Se debe ser consciente de que el estado de ánimo puede cambiar y que la tristeza es un estado común después de sufrir un ictus. Puede aparecer fragilidad emocional, que se puede manifestar de diversas maneras:
- Apatía: No tengo interés por nada, estoy parado sin ningún tipo de expresión.
- Incontinencia emocional: puedo llorar o reír casi sin ningún motivo.
- Puedo estar más irritable, incluso alguna vez agresivo.
Siempre que se experimente un cambio en el estado de ánimo debe consultarse con el médico, el cual podrá indicar un tratamiento. No poner remedio a esta situación tiene efectos negativos:
- Dificulta una buena recuperación, ya que hay poca motivación.
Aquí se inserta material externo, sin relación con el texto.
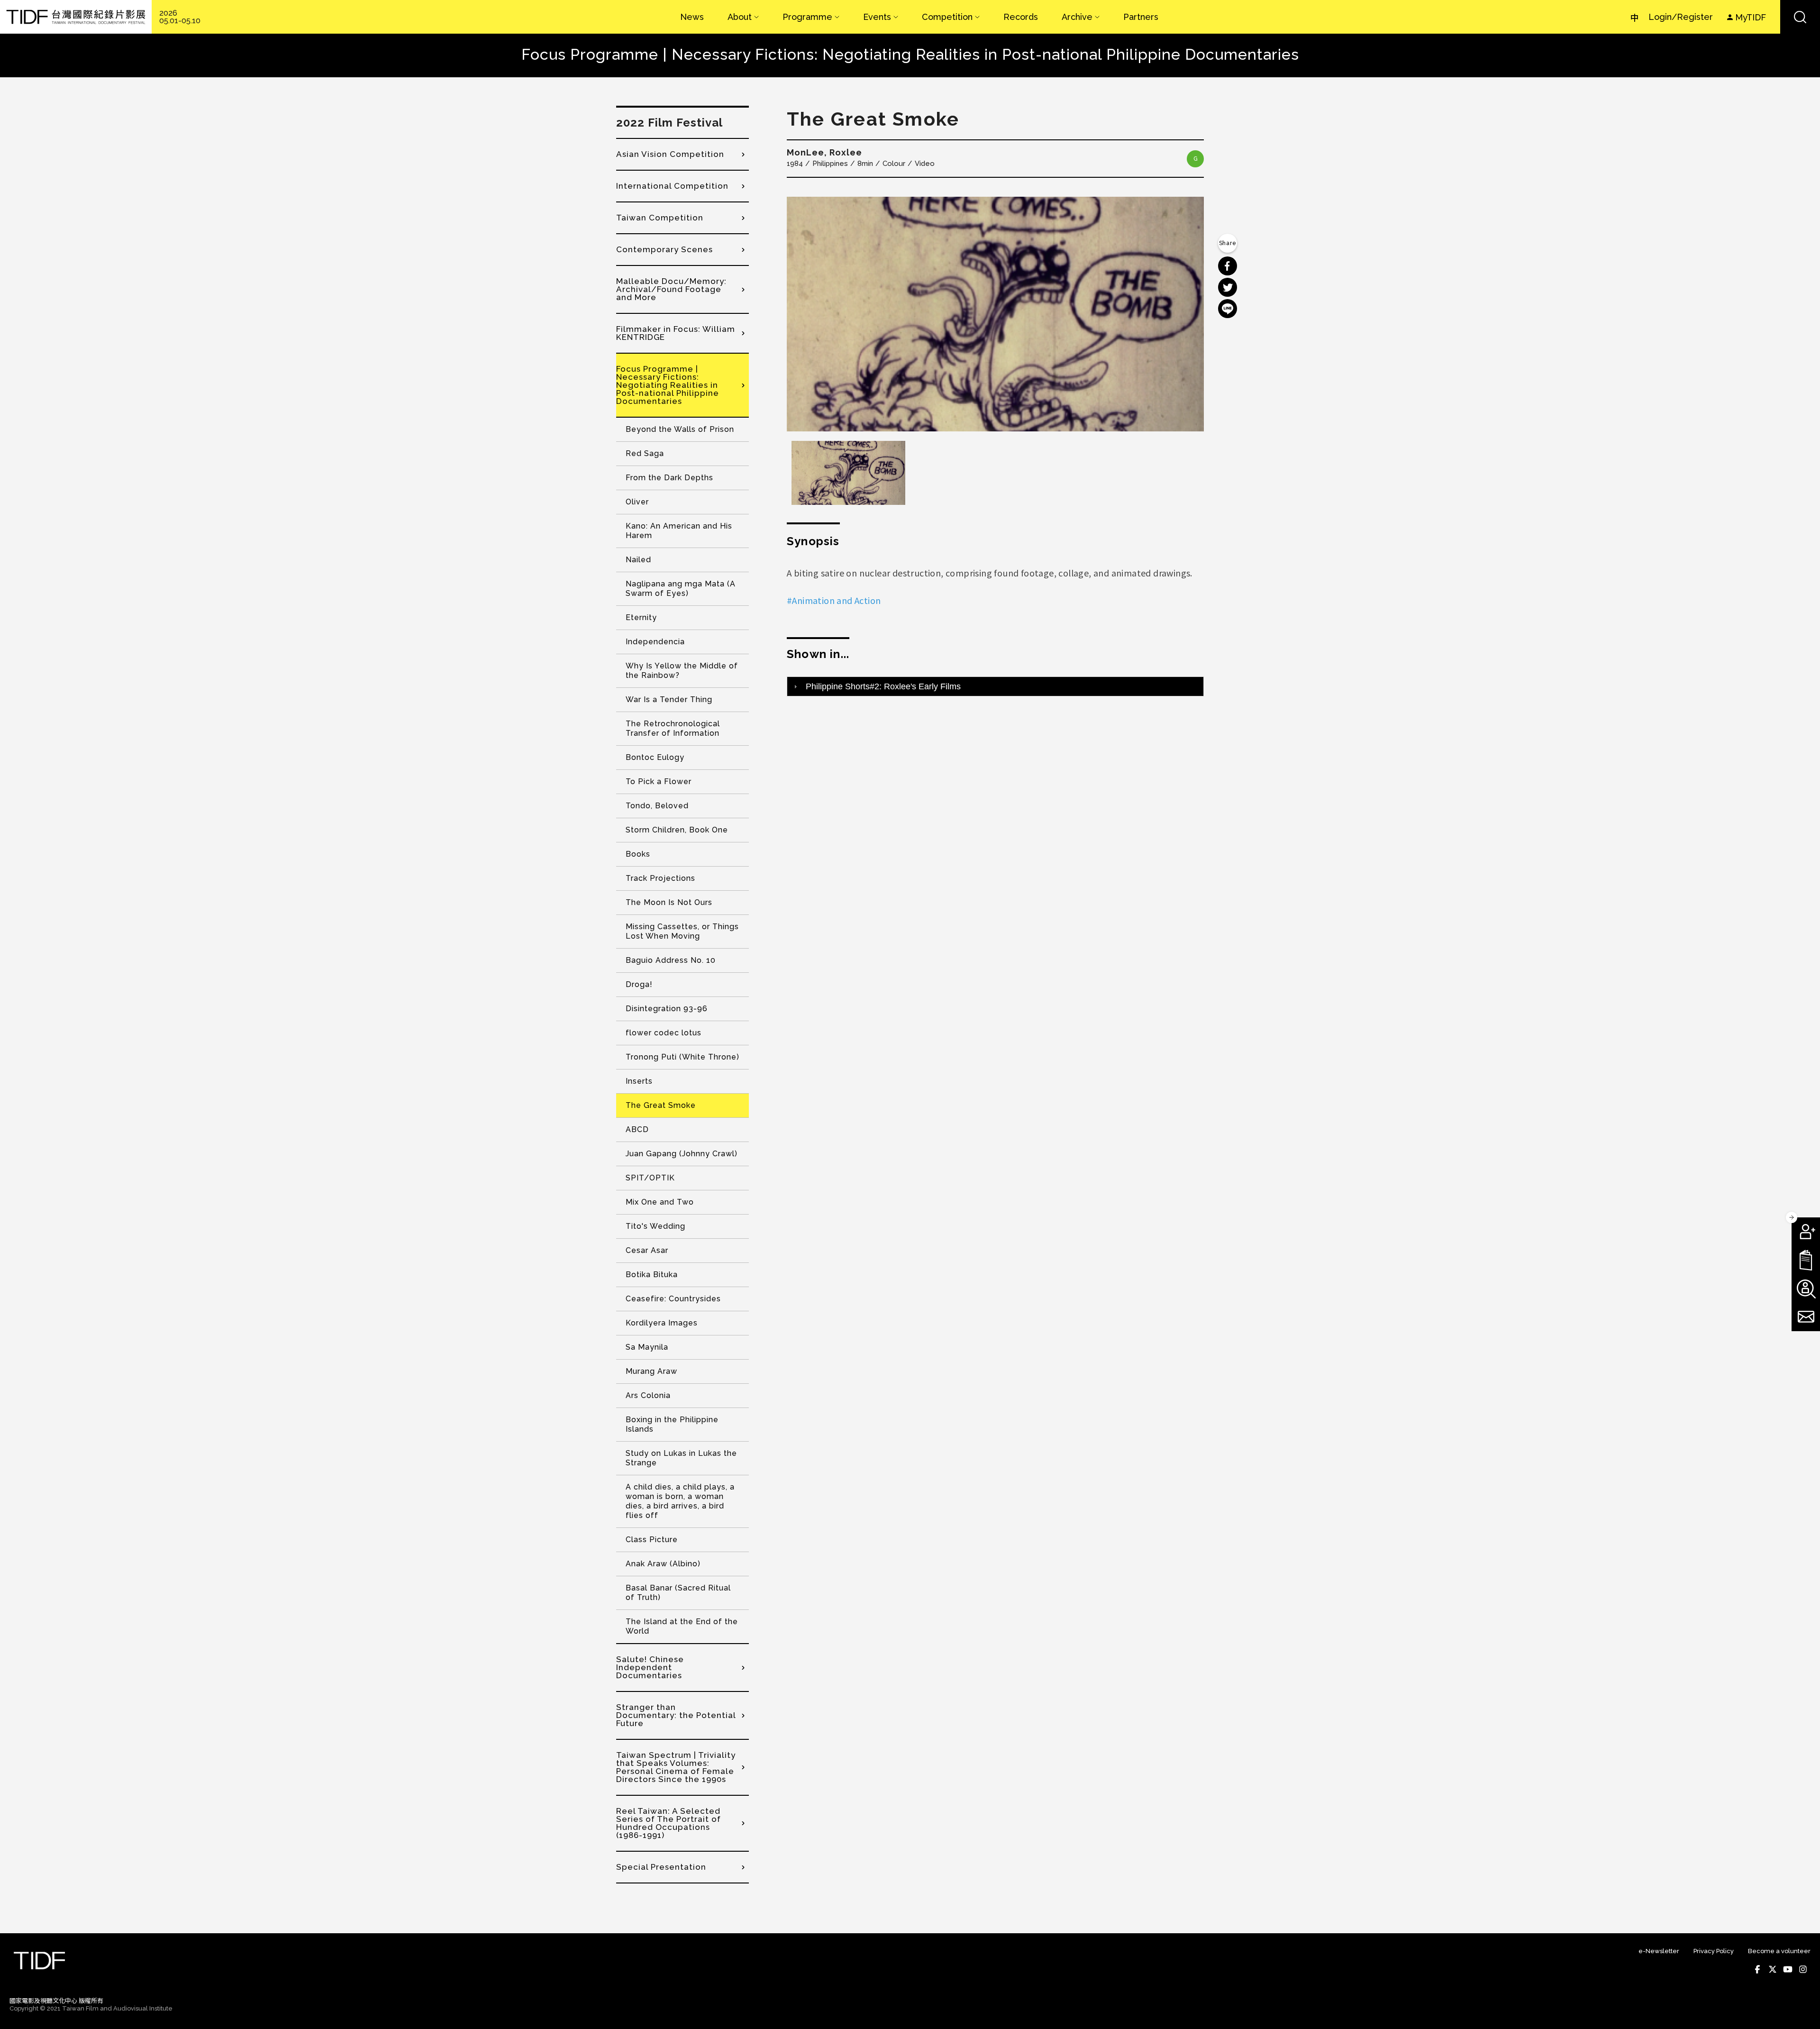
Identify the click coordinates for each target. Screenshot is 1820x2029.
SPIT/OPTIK (650, 1177)
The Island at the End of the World (682, 1626)
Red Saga (645, 453)
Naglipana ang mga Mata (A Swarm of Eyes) (681, 588)
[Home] (76, 16)
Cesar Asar (647, 1250)
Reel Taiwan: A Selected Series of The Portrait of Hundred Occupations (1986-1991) (668, 1823)
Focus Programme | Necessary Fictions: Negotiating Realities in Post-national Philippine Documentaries (667, 385)
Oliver (637, 501)
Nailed (638, 559)
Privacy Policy (1713, 1951)
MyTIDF (1750, 17)
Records (1020, 17)
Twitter (1772, 1969)
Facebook (1757, 1969)
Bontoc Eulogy (655, 757)
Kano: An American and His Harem (679, 530)
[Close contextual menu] (1791, 1217)
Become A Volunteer (1806, 1288)
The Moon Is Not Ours (669, 902)
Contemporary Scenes (664, 249)
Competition (947, 17)
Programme (807, 17)
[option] (995, 314)
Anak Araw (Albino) (663, 1563)
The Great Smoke (661, 1105)
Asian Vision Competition (670, 154)
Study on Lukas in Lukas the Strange (681, 1458)
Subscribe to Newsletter (1806, 1317)
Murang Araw (651, 1371)
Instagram (1803, 1969)
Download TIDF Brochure (1806, 1260)
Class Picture (652, 1539)
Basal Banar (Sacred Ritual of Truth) (678, 1592)
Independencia (655, 641)
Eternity (641, 617)
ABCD (637, 1129)
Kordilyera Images (662, 1322)
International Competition (672, 186)
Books (638, 854)
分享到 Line (1227, 308)
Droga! (639, 984)
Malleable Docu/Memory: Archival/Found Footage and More (671, 289)
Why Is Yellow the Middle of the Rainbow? (682, 670)
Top (1801, 2009)
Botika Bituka (652, 1274)
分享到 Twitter (1227, 287)
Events (877, 17)
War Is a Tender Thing (669, 699)
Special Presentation (661, 1867)
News (692, 17)
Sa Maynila (647, 1347)
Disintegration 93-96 (667, 1008)
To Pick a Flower (659, 781)
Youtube (1787, 1969)
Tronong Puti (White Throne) (682, 1056)
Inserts (639, 1081)
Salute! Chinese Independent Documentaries (650, 1667)
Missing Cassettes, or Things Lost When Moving (682, 931)
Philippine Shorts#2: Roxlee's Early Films (883, 686)
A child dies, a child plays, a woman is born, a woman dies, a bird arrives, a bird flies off (680, 1501)
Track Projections (660, 878)
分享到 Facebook (1227, 265)
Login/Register (1680, 17)
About (740, 17)
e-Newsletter (1658, 1951)
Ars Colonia (648, 1395)
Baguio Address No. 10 (671, 960)
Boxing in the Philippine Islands (672, 1424)
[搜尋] (1800, 17)
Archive (1077, 17)
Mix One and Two (660, 1201)
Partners (1140, 17)
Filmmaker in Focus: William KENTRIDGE (675, 333)
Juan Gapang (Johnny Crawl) (681, 1153)
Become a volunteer (1779, 1951)
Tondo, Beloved (657, 805)
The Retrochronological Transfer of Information (673, 728)
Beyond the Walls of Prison (680, 429)
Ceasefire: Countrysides (673, 1298)
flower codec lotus (663, 1032)
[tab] (995, 686)
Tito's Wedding (655, 1226)
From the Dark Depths (669, 477)
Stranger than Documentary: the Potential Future (676, 1715)
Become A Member (1806, 1231)
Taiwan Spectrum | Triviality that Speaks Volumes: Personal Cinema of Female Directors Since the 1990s (676, 1767)
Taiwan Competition (659, 217)
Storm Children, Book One (677, 829)
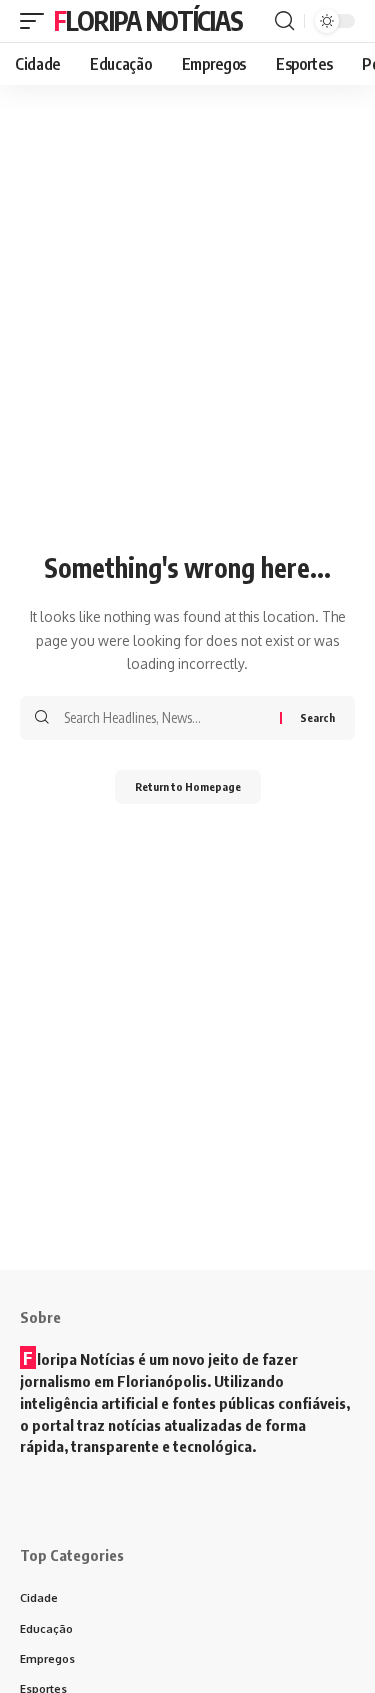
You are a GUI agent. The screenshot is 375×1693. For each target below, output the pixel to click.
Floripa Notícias (148, 20)
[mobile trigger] (37, 21)
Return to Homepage (188, 786)
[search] (284, 21)
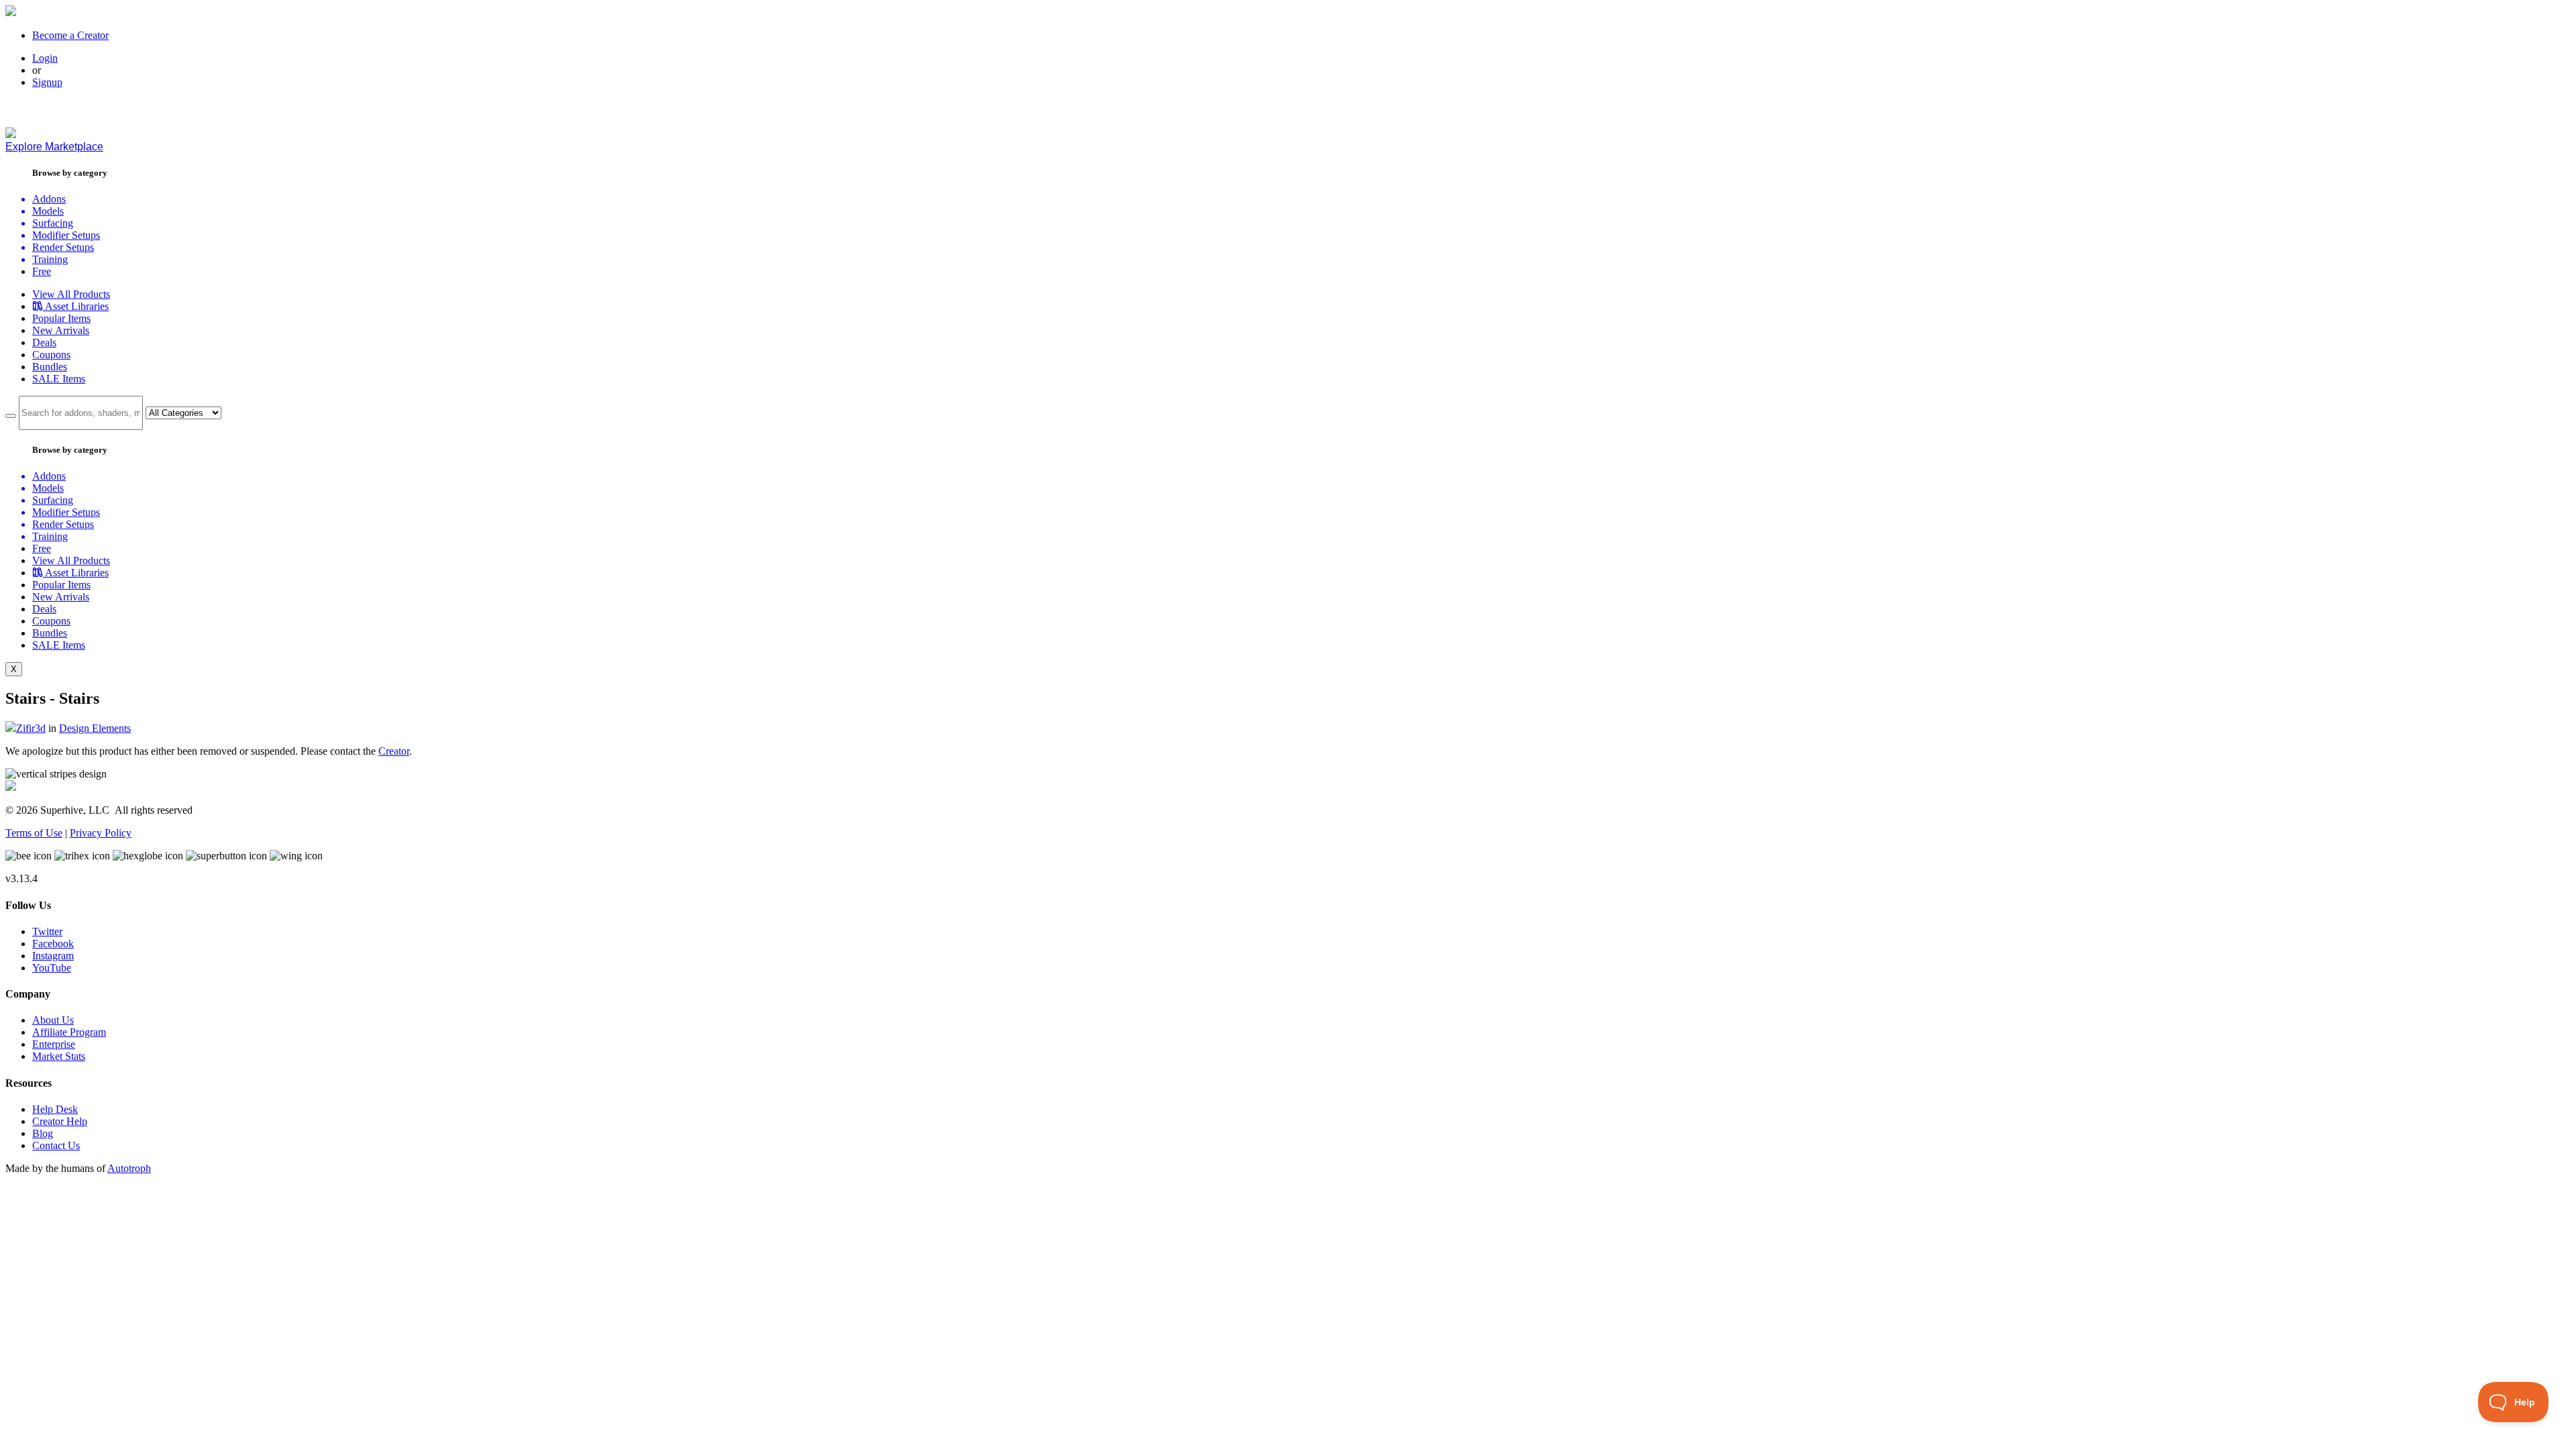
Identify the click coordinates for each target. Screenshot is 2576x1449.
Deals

- Provoca una falta de atención e interés que repercute negativamente en nuestra reinserción familiar y social.
- Favorece el inmovilismo y las complicaciones que se derivan (deformidades articulares, posibilidad de llagas, fatiga cada vez más fácil).
Si no cuidamos nuestro estado de ánimo entramos en un círculo vicioso que tenemos que evitar. Es un problema de salud y se tiene que pedir ayuda, consejo profesional. También conviene participar en Grupos de ayuda mutua (GAM) para recibir apoyo.